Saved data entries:
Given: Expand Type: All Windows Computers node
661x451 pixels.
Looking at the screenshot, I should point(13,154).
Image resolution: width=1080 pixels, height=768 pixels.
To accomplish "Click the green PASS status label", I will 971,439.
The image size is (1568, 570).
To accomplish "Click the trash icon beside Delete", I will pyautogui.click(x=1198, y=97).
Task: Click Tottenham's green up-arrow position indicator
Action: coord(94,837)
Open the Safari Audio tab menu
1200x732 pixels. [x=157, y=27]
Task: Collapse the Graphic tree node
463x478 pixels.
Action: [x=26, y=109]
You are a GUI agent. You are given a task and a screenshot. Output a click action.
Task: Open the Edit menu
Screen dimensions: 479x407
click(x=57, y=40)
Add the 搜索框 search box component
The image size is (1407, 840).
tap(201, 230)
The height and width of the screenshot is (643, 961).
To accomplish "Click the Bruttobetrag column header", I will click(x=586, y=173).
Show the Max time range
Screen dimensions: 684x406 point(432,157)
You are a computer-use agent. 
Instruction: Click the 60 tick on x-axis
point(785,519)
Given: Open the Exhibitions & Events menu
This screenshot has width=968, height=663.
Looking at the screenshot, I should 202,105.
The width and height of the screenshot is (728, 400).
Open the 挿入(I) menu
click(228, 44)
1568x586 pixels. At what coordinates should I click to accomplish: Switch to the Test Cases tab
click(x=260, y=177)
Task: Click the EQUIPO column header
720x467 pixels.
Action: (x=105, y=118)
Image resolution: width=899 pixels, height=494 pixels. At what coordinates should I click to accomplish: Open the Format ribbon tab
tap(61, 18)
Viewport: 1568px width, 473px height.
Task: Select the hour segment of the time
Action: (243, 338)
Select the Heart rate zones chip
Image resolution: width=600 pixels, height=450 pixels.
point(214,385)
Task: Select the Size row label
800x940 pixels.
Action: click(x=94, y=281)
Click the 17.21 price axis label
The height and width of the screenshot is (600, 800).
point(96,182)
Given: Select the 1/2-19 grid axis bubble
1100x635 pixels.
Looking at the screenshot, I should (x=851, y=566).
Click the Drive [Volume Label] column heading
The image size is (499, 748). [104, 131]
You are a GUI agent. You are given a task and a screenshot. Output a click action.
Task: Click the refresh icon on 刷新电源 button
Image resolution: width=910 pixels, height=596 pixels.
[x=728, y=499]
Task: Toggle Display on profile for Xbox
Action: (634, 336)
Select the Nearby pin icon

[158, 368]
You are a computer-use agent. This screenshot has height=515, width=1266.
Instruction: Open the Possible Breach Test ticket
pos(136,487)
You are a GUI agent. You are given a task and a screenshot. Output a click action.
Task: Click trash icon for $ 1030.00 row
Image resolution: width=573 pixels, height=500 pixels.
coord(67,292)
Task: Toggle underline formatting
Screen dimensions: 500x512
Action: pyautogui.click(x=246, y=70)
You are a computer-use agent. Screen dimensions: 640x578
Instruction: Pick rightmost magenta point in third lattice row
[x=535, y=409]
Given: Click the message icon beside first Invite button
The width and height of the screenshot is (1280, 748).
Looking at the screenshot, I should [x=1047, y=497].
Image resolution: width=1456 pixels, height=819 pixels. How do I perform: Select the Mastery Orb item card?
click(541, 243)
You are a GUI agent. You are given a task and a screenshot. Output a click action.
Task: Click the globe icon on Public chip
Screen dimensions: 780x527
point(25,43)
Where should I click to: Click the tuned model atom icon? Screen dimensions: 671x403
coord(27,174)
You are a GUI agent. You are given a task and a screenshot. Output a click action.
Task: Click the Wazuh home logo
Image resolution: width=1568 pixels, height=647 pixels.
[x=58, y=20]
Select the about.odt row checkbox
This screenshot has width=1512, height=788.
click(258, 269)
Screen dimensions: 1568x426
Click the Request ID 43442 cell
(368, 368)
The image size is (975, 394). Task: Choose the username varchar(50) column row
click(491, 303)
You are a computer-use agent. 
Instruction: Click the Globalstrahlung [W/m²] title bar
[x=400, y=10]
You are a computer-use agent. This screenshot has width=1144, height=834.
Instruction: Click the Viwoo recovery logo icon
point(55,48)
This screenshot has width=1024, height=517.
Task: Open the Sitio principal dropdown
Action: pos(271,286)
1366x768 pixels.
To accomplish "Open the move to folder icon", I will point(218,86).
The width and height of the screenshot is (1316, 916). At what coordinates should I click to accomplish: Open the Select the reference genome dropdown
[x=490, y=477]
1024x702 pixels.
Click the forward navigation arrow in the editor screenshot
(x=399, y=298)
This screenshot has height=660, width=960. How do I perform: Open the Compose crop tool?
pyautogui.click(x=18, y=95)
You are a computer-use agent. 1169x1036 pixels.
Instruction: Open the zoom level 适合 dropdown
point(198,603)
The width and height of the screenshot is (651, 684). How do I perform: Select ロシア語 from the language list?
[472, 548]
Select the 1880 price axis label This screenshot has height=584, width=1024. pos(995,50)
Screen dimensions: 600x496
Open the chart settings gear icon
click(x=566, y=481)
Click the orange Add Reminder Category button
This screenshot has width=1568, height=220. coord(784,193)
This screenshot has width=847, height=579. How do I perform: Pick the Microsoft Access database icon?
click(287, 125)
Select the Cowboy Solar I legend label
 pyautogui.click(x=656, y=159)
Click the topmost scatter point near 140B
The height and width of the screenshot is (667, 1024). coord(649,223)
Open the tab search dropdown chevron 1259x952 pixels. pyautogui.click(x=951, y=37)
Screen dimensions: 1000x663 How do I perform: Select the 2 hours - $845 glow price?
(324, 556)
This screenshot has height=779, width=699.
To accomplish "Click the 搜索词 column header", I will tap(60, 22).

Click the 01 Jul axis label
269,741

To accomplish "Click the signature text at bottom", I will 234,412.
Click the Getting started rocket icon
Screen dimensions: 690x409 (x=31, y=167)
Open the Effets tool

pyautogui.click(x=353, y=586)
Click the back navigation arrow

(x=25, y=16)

* Requirement: Go through the data and copy each line exactly as it was written.

* Answer area:
Given: Expand Type: All Windows Computers node
661x451 pixels.
Looking at the screenshot, I should point(13,154).
Image resolution: width=1080 pixels, height=768 pixels.
To accomplish "Click the green PASS status label", I will 971,439.
The image size is (1568, 570).
To accomplish "Click the trash icon beside Delete", I will pyautogui.click(x=1198, y=97).
Task: Click Tottenham's green up-arrow position indicator
Action: coord(94,837)
Open the Safari Audio tab menu
1200x732 pixels. [x=157, y=27]
Task: Collapse the Graphic tree node
463x478 pixels.
Action: [x=26, y=109]
You are a GUI agent. You are given a task and a screenshot. Output a click action.
Task: Open the Edit menu
Screen dimensions: 479x407
click(x=57, y=40)
Add the 搜索框 search box component
The image size is (1407, 840).
tap(201, 230)
The height and width of the screenshot is (643, 961).
To accomplish "Click the Bruttobetrag column header", I will click(x=586, y=173).
Show the Max time range
Screen dimensions: 684x406 point(432,157)
You are a computer-use agent. 
Instruction: Click the 60 tick on x-axis
point(785,519)
Given: Open the Exhibitions & Events menu
This screenshot has width=968, height=663.
Looking at the screenshot, I should 202,105.
The width and height of the screenshot is (728, 400).
Open the 挿入(I) menu
click(228, 44)
1568x586 pixels. At what coordinates should I click to accomplish: Switch to the Test Cases tab
click(x=260, y=177)
Task: Click the EQUIPO column header
720x467 pixels.
Action: (x=105, y=118)
Image resolution: width=899 pixels, height=494 pixels. At what coordinates should I click to accomplish: Open the Format ribbon tab
tap(61, 18)
Viewport: 1568px width, 473px height.
Task: Select the hour segment of the time
Action: (243, 338)
Select the Heart rate zones chip
Image resolution: width=600 pixels, height=450 pixels.
point(214,385)
Task: Select the Size row label
800x940 pixels.
Action: click(x=94, y=281)
Click the 17.21 price axis label
The height and width of the screenshot is (600, 800).
point(96,182)
Given: Select the 1/2-19 grid axis bubble
1100x635 pixels.
Looking at the screenshot, I should (x=851, y=566).
Click the Drive [Volume Label] column heading
The image size is (499, 748). [104, 131]
You are a GUI agent. You are given a task and a screenshot. Output a click action.
Task: Click the refresh icon on 刷新电源 button
Image resolution: width=910 pixels, height=596 pixels.
[x=728, y=499]
Task: Toggle Display on profile for Xbox
Action: (634, 336)
Select the Nearby pin icon

[158, 368]
You are a computer-use agent. This screenshot has height=515, width=1266.
Instruction: Open the Possible Breach Test ticket
pos(136,487)
You are a GUI agent. You are given a task and a screenshot. Output a click action.
Task: Click trash icon for $ 1030.00 row
Image resolution: width=573 pixels, height=500 pixels.
coord(67,292)
Task: Toggle underline formatting
Screen dimensions: 500x512
Action: pyautogui.click(x=246, y=70)
You are a computer-use agent. Screen dimensions: 640x578
Instruction: Pick rightmost magenta point in third lattice row
[x=535, y=409]
Given: Click the message icon beside first Invite button
The width and height of the screenshot is (1280, 748).
Looking at the screenshot, I should [x=1047, y=497].
Image resolution: width=1456 pixels, height=819 pixels. How do I perform: Select the Mastery Orb item card?
click(541, 243)
You are a GUI agent. You are given a task and a screenshot. Output a click action.
Task: Click the globe icon on Public chip
Screen dimensions: 780x527
point(25,43)
Where should I click to: Click the tuned model atom icon? Screen dimensions: 671x403
coord(27,174)
You are a GUI agent. You are given a task and a screenshot. Output a click action.
Task: Click the Wazuh home logo
Image resolution: width=1568 pixels, height=647 pixels.
[x=58, y=20]
Select the about.odt row checkbox
This screenshot has width=1512, height=788.
click(258, 269)
Screen dimensions: 1568x426
Click the Request ID 43442 cell
(368, 368)
The image size is (975, 394). Task: Choose the username varchar(50) column row
click(491, 303)
You are a computer-use agent. 
Instruction: Click the Globalstrahlung [W/m²] title bar
[x=400, y=10]
You are a computer-use agent. This screenshot has width=1144, height=834.
Instruction: Click the Viwoo recovery logo icon
point(55,48)
This screenshot has width=1024, height=517.
Task: Open the Sitio principal dropdown
Action: pos(271,286)
1366x768 pixels.
To accomplish "Open the move to folder icon", I will point(218,86).
The width and height of the screenshot is (1316, 916). At what coordinates should I click to accomplish: Open the Select the reference genome dropdown
[x=490, y=477]
1024x702 pixels.
Click the forward navigation arrow in the editor screenshot
(x=399, y=298)
This screenshot has height=660, width=960. How do I perform: Open the Compose crop tool?
pyautogui.click(x=18, y=95)
You are a computer-use agent. 1169x1036 pixels.
Instruction: Open the zoom level 适合 dropdown
point(198,603)
The width and height of the screenshot is (651, 684). How do I perform: Select ロシア語 from the language list?
[472, 548]
Select the 1880 price axis label This screenshot has height=584, width=1024. pos(995,50)
Screen dimensions: 600x496
Open the chart settings gear icon
click(x=566, y=481)
Click the orange Add Reminder Category button
This screenshot has width=1568, height=220. coord(784,193)
This screenshot has width=847, height=579. How do I perform: Pick the Microsoft Access database icon?
click(287, 125)
Select the Cowboy Solar I legend label
 pyautogui.click(x=656, y=159)
Click the topmost scatter point near 140B
The height and width of the screenshot is (667, 1024). coord(649,223)
Open the tab search dropdown chevron 1259x952 pixels. pyautogui.click(x=951, y=37)
Screen dimensions: 1000x663 How do I perform: Select the 2 hours - $845 glow price?
(324, 556)
This screenshot has height=779, width=699.
To accomplish "Click the 搜索词 column header", I will tap(60, 22).

Click the 01 Jul axis label
269,741

To accomplish "Click the signature text at bottom", I will 234,412.
Click the Getting started rocket icon
Screen dimensions: 690x409 (x=31, y=167)
Open the Effets tool

pyautogui.click(x=353, y=586)
Click the back navigation arrow

(x=25, y=16)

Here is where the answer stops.